## Text for analysis
Phrenology was long ago added to the junk heap of discredited theories. But in the 200 years since the Edinburgh Phrenological Society turned this pseudoscientific method to study the skulls of black Africans, Indians and white Europeans, scientific racism has continued to re-emerge in different guises.
In the 19th century, as scientists were intent on classifying the natural world into taxonomic categories, some of Edinburgh’s most celebrated intellectuals argued that different human races were so distinct that they ought to be considered separate species. The University of Edinburgh report on its legacy of links to slavery and colonialism notes that non-white populations were invariably depicted as inherently inferior, offering a convenient justification for colonialism.
As this view became untenable, scientific racism shifted into the domain of eugenics in the 20th century. Francis Galton, the English statistician who coined the term, argued for social measures aimed at “improving the stock”. Edinburgh’s then chancellor, the former Conservative prime minister Arthur Balfour, was a prominent supporter and became honorary vice-chair of the British Eugenics Education Society in 1913.
In the US, eugenics inspired forced sterilisation programmes, which disproportionately targeted African American women and, in Nazi Germany, was the ideological backdrop to the Holocaust.
The advent of modern genetics and human population data has shattered the idea that there are biologically distinct groups, or that humans that can be neatly categorised based on skin colour or external appearance. Genetic variation between populations is continuous and does not align with social, historical and cultural constructs of race. Race, as a genetic concept, does not exist.
Yet, says Angela Saini, author of a book on the return of race science, “people don’t stop believing falsehoods just because the evidence suggests they are wrong”. As IQ testing became the metric of choice for those seeking to draw conclusions about racial differences – often based on biased or fraudulent datasets – old, discredited arguments resurfaced.
The Bell Curve, a 1994 bestseller, argued that IQ was heritable and unequally distributed across racial groups. At the University of Edinburgh, students boycotted the lectures of Christopher Brand, a psychology professor, in which he claimed a genetic basis for white intellectual superiority. After he repeated these arguments in his 1996 book, The g Factor (and stoked further controversy by defending paedophilia), Brand was eventually dismissed, while his book was withdrawn and pulped.
With the recent rise in ethnic nationalism and the far right globally, a resurgence of interest is under way into theories of racial exceptionalism. Last year, the Guardian revealed that an international network of “race science” activists, backed by secret funding from a US tech entrepreneur, had been seeking to influence public debate. Discredited ideas on race, genetics and IQ have become staple topics of far-right online discourse.
“The ideas have absolutely not changed at all,” says Prof Rebecca Sear, an anthropologist at Brunel University of London and president of the European Human Behaviour and Evolution Association. “If you can provide a measurement – IQ, skull size – that helps give racism a respectable gloss.”
Just like phrenology, Sear says, a lot of contemporary scientific racism is simply “shockingly bad science”. But when communicated in the form of a graph or chart – whether in a 19th-century lecture theatre or on social media today – pseudoscience and credible science can look similar.
“I would love to see a world in which people stop turning to biology to explain socioeconomic and cultural differences, in which nobody is judged by their racial classification,” says Saini. “But the University of Edinburgh report is a reminder of how even seemingly smart, educated people can come to believe ridiculous things.”

## Task directions
Who coined the term "eugenics," according to the text on scientific racism?

Collected data:
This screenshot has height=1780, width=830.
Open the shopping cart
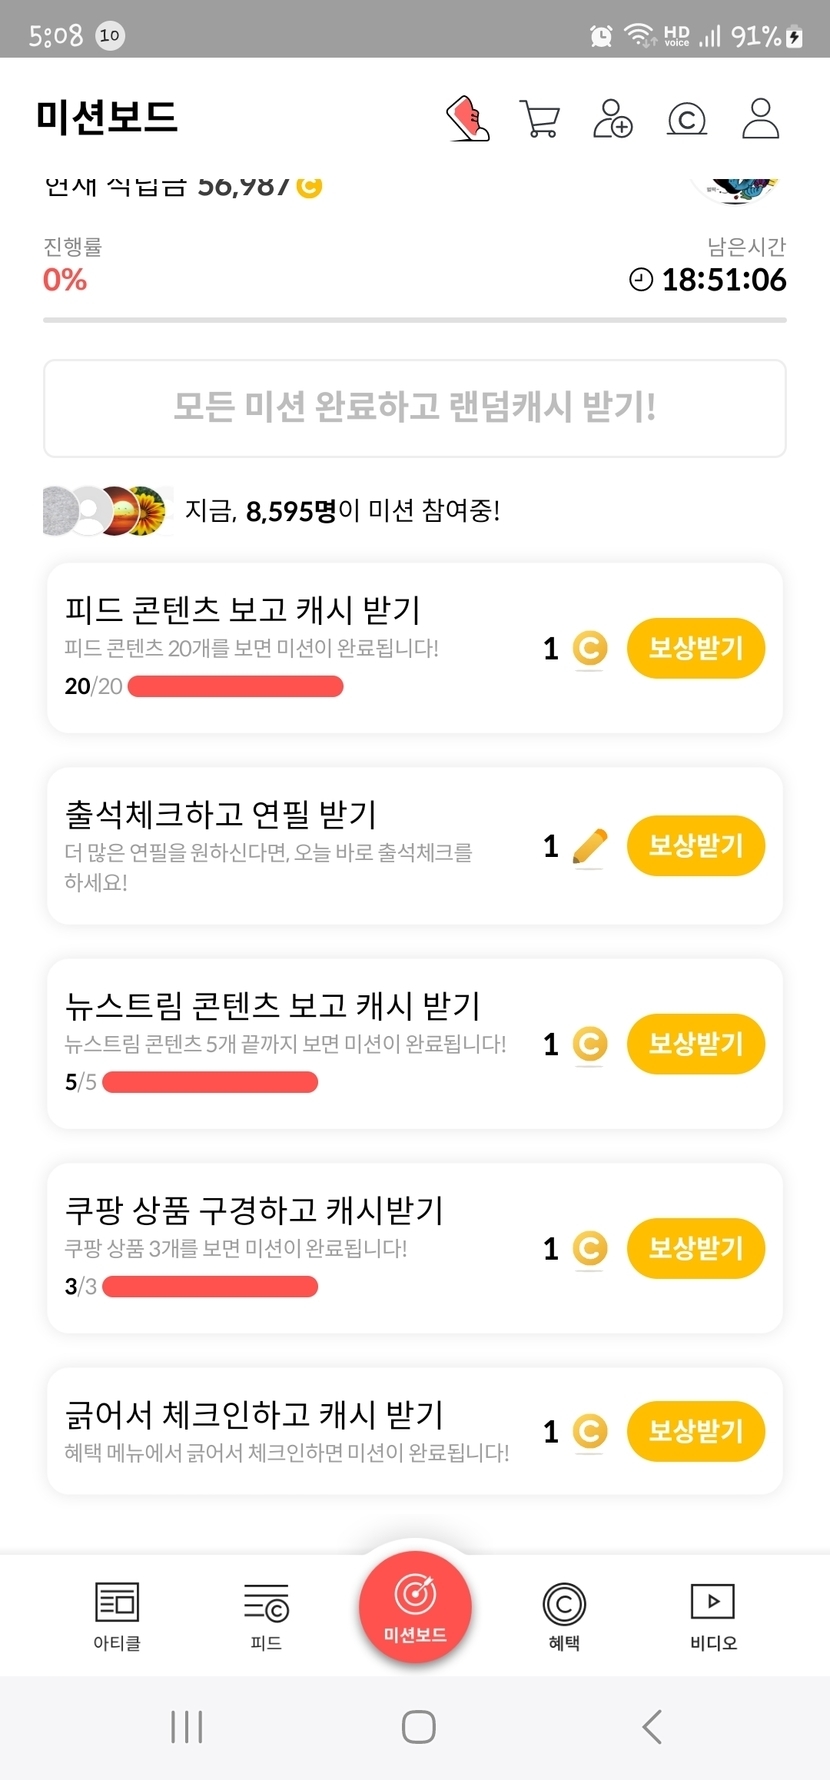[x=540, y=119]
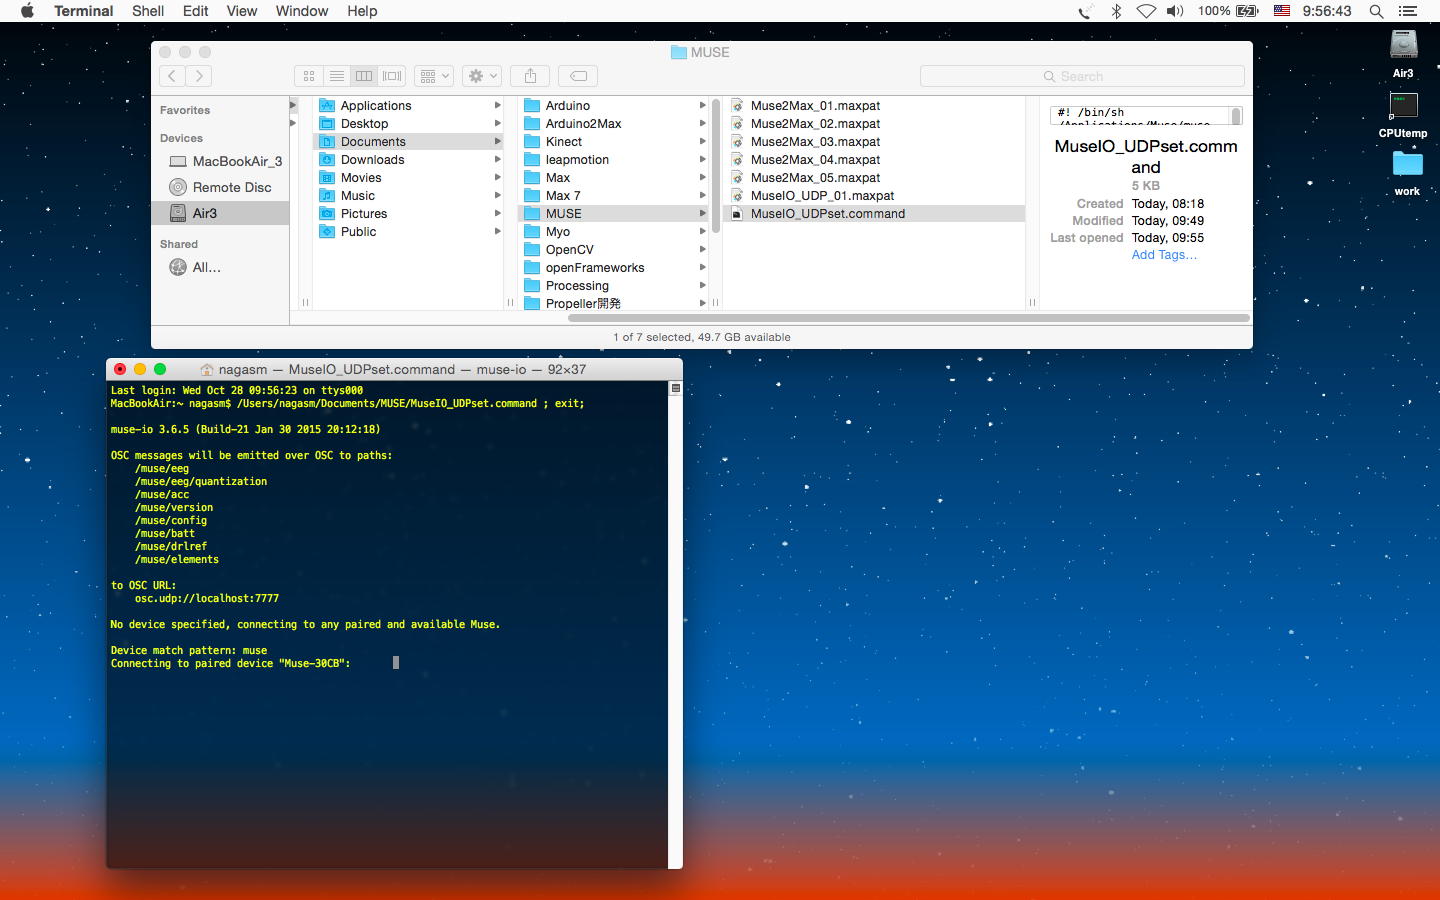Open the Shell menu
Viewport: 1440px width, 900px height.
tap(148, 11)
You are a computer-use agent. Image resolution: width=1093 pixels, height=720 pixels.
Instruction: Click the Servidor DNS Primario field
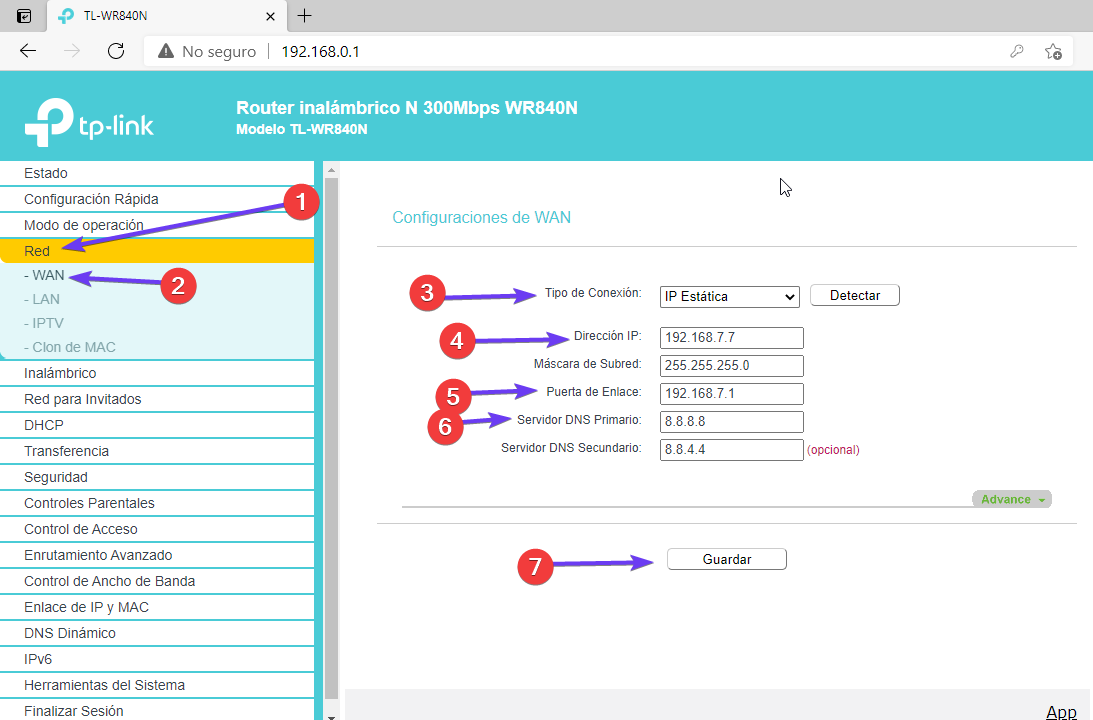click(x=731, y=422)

## Solution below
Francis Galton, the English statistician.